150 The Court did not find that the incidence of problem gambling in either the core area or the local community was greater than elsewhere. In this respect it was hampered by an absence of reliable information. Mr Ball of KPMG Consulting provided an affidavit that the only information he could provide as to the incidence of problem gambling in the local community was the suggestion arising from the Productivity Commission's report concerning the state average, namely 2.1% of the community (para 184). A survey undertaken as part of the Social impact assessment suggested that 5% of persons interviewed from the local community had concerns about gambling in respect of family members were the Club to go ahead. The Court also had evidence from witnesses, such as Dr Allcock (a psychiatrist at Westmead concerned with the treatment of problem gamblers) that gaming machines figured more prominently in the addictions suffered by problem gamblers, than had been the case several decades ago (para 223).

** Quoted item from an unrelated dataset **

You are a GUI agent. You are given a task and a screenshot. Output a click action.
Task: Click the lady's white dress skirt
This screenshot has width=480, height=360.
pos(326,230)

151 One can imagine cases where the community was so disadvantaged, where the incidence of problem gamblers was already so great, that adding significantly to the problem would create a disbenefit of real concern. On the findings made by the Court, that was not this case. There was a disbenefit, in that there would be an increase in problem gamblers. The increase would not be major. It was, nonetheless, a matter of concern. It had to be weighed. But it did not, self evidently, cancel out the social and economic benefits which would arise were the application granted.
Order
152 I would therefore make the following orders:
1. That the appeal be allowed.
2. That the matter be remitted to the Licensing Court to be determined according to law.
3. That the defendants should pay the plaintiff's costs.